At the end of forming beams 2a, 2b, a control station 21 checks the density of filter rods 3a, 3b, and a cutting head 22 cuts filter rods 3a, 3b crosswise into respective successions of filter portions (not shown).
As shown in Figures 3 and 4, twisting unit 18 comprises a box body 23 fixed to the frame of machine 1 and fitted inside with two side by side twisting lines 24a, 24b, which converge to reduce the distance between the two ropes of filtering material.

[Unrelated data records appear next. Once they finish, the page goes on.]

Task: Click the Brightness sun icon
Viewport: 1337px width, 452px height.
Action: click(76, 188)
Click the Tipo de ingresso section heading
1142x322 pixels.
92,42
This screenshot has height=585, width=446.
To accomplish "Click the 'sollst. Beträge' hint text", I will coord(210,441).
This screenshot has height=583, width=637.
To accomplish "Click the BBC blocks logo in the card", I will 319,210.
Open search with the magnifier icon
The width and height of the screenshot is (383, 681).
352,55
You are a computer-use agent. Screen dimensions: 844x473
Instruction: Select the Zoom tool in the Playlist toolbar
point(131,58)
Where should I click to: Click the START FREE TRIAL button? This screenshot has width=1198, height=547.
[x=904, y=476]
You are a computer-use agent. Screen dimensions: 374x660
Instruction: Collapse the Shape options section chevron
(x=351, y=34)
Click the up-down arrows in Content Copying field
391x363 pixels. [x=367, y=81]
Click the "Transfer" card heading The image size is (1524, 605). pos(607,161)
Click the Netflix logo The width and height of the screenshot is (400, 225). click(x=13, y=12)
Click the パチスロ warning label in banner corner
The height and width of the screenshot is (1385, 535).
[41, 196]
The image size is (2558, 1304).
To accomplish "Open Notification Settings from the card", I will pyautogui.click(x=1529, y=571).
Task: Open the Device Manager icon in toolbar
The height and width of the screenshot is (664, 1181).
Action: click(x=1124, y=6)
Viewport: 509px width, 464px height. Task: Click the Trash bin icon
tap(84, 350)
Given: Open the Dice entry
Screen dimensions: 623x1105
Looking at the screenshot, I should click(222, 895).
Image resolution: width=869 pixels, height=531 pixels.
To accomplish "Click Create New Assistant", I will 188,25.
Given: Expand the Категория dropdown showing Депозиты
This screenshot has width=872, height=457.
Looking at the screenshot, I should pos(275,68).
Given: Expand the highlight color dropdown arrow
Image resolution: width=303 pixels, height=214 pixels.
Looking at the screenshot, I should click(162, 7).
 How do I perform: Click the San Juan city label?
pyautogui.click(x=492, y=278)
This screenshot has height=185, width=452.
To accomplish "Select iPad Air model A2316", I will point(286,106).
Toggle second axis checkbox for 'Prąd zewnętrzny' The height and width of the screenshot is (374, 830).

Each twisting line 24 comprises an input jet 25 into which the strip 13 from feed line 4 is fed; and an output jet 26, through which the filtering material rope is fed to an insertion finger 27 (shown schematically in Figure 3) terminating in forming beam 2. Each input jet 25 has a straight central axis of symmetry 28 parallel to the travelling direction of strip 13 from feed line 4. Each output jet 26 has a straight central axis of symmetry 29, which slopes slightly with respect to both the travelling direction of the filtering material rope from input jet 25, and the travelling direction of the filtering material rope along forming beam 2. A tubular diverter 30 is interposed between each input jet 25 and output jet 26, and has a curved portion for diverting the travelling direction of the filtering material rope from input jet 25. Each diverter 30 is preferably fitted directly to the outlet of input jet 25.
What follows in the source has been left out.